Гелий Кузьмич мой лечащий врач, впрочем, все зовут его просто Кузьмич. Маленький, юркий старикашка с седыми патлами волос, хитрюга, балагур, пройдоха и пьяница. Хотя, кому как, но мне его шутки смешными не кажутся, скорее наоборот: пошлыми и грубыми.
У него всегда запотевшие стёкла очков, кажется что он специально заклеил их папиросной бумагой, чтобы больные не видели его зрачков.
Впрочем, чёрт с ними с очками, у каждого врача свои причуды. Он живо интересуется моей таинственной незнакомкой..."Таксс-сс,таксс-с-с...ты что же это, Алексей, лежал с ней в кровати и не поцеловал даму?" Да говорю же вам, - горячусь я -...не всё так просто, особенно когда любишь. И не дама это, а моя невеста." Кузьмич наводит на меня дымчатые стёкла очков: мой душевный мир явно непонятен старику.
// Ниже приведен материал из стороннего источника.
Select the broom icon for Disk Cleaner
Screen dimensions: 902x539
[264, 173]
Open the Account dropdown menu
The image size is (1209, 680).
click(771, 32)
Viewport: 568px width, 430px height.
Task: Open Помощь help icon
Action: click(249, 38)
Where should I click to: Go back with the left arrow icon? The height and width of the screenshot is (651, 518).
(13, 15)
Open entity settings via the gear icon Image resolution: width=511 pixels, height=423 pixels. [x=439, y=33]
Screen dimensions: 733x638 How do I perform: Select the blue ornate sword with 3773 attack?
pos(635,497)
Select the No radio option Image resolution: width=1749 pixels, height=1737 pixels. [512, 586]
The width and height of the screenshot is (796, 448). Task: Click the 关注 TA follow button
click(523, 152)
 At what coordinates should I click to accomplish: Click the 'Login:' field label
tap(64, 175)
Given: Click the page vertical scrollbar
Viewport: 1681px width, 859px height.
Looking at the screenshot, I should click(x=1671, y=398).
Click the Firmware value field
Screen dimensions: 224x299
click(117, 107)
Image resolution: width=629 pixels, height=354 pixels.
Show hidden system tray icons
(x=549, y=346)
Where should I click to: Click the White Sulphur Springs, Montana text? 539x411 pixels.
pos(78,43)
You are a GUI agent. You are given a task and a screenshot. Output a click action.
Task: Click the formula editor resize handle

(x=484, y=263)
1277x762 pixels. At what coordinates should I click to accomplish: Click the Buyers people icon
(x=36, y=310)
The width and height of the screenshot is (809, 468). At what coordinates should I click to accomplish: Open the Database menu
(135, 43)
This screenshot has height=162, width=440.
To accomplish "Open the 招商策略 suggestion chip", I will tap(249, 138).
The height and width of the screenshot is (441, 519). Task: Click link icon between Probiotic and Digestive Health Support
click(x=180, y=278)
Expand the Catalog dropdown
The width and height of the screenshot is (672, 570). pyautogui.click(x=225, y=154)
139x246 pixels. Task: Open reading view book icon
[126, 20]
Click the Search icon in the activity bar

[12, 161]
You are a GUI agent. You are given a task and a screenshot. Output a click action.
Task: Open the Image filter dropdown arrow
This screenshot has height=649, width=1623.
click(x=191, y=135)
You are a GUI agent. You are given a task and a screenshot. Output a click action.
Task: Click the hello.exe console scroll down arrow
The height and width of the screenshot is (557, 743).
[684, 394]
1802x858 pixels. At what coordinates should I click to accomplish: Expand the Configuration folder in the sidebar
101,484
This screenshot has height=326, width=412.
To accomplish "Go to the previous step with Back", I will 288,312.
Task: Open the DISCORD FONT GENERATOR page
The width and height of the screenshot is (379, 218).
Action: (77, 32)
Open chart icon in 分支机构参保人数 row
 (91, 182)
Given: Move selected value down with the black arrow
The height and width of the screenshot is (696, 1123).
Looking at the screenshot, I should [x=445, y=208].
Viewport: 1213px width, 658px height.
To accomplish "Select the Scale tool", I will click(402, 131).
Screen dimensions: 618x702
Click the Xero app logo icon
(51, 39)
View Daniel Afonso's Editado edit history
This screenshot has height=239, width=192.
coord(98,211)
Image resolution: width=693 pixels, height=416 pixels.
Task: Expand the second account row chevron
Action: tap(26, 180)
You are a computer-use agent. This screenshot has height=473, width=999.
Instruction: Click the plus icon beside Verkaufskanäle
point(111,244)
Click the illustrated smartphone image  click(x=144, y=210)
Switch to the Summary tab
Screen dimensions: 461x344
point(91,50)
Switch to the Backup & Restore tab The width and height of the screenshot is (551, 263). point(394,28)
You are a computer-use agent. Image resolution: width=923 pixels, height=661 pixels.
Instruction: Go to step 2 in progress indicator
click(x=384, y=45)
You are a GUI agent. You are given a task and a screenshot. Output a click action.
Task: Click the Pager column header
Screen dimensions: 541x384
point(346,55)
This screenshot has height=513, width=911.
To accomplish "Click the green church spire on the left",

- Тэк-с...тэк-с... А как зовут эту...твою невесту?
- Зовут?
- Да, имя у неё есть?
Этот вопрос повергает меня в смятение: никогда не задумывался над этим. Самое главное, что она есть, а остальное...
Я молча колупаю ногтём шов на пододеяльнике, пока Кузьмич что-то торопливо записывает в свой блокнот. Наконец, он заканчивает и поворачивается ко мне.
- Юноша, а откуда берутся дети?
- Откуда-откуда... От верблюда.
Мне хочется прогнать доктора со своей кровати, на которой он расселся.
- Тогда я тебе приведу пример: у каждой женщины есть камера...что-то вроде камеры хранения, вот там они и заводятся.
С соседней койки кто-то прыснул со смеха:
- Камера внутреннего сгорания, как в автомобиле.
Третий крикнул:
- А ещё в ракете есть камера и сопло.
- Вот-вот,- подхватил старый балагур со смехом, - Всё так и устроено и у женщин, и у девок - камера и сопло.
И тут я сорвался на крик:
- У моей любимой нет ни камеры, ни сопла и она вам не девка, а моя невеста. И я не хочу больше слышать, как вы её тут оскорбляете! Да-да, - загоготали рептилоиды с соседних коек, - Нет ни камеры, ни сопла и триппером не заразит.
- Уходите!
Кричу я Кузьмичу и сжимаю кулаки. Но он не уходит, а только отодвигается от меня на безопасное расстояние так, чтобы я, лежачий, не смог его ударить по лицу. Но я уже не могу сдержать себя:
- Вы...вы... Теперь, когда вы всё знаете про мою невесту, уже и готовы навесить свой ярлык: а как же...диагноз товарища Саахова полностью подтвердился.
В дверях застыла молоденька медсестра Ниночка.
Она шла мимо по своим медицинским делам и случайно всё слышала и теперь стоит с пунцовыми от смущения щеками. Наверное из любопытства девушка никак не может уйти.
И пока Кузьмич что-то записывает в свой блокнот, я разглядываю Ниночку. На ней светлые шаровары, белые носочки, а под медицинским халатом просвечивает бюстгальтер; худенькая, стройная как тростинка и, ко всему прочему, чертовски хороша.
- Нина, вы что здесь делаете? Где ваш пост?
И хотя Ниночка у него за спиной, этот хитрый чёрт всё видит. Кузьмич наконец оборачивается и...случайно роняет блокнот на пол.
На раскрывшихся страницах я успеваю прочесть: "...Галлюциноз, возможно очаговое поражение памяти...склонен к суициду." Какой жестокий вердикт! Это я-то склонен к суициду?!. Я, который не то что смерти, крови боится даже чужой. Да я вас всех переживу, ну, может быть, кроме Ниночки.
Понедельник. После обеда Ниночка принесла поднос с лекарствами: на нём маленькие мензурки из толстого зелёного стекла, с невероятно горьким содержимым, таблетки и витамины. Улучшив минуту, я касаюсь её розового пальчика и шепчу, что хочу убежать из больницы, и прошу её помощи.
Она замирает, хлопает большими ресницами и молча кивает головой.
Кажется я спасён. "Только, ради бога, Нина, никому ничего не говорите иначе вы меня погубите..." В ответ она шепчет:" Конечно, Алексей, конечно, вы, главное, не волнуйтесь, Гелий Кузьмич запретил вам волноваться, иначе не поправитесь." После нашего разговора у меня в голове заиграл ноктюрн № 3.
Вторник. Уже на следующий день меня переводят в отдельный бокс с двойными решётками на окнах, точнее в наблюдательную палату.
"Спасибо тебе, Ниночка, за "молчание", продолжай в том же духе"!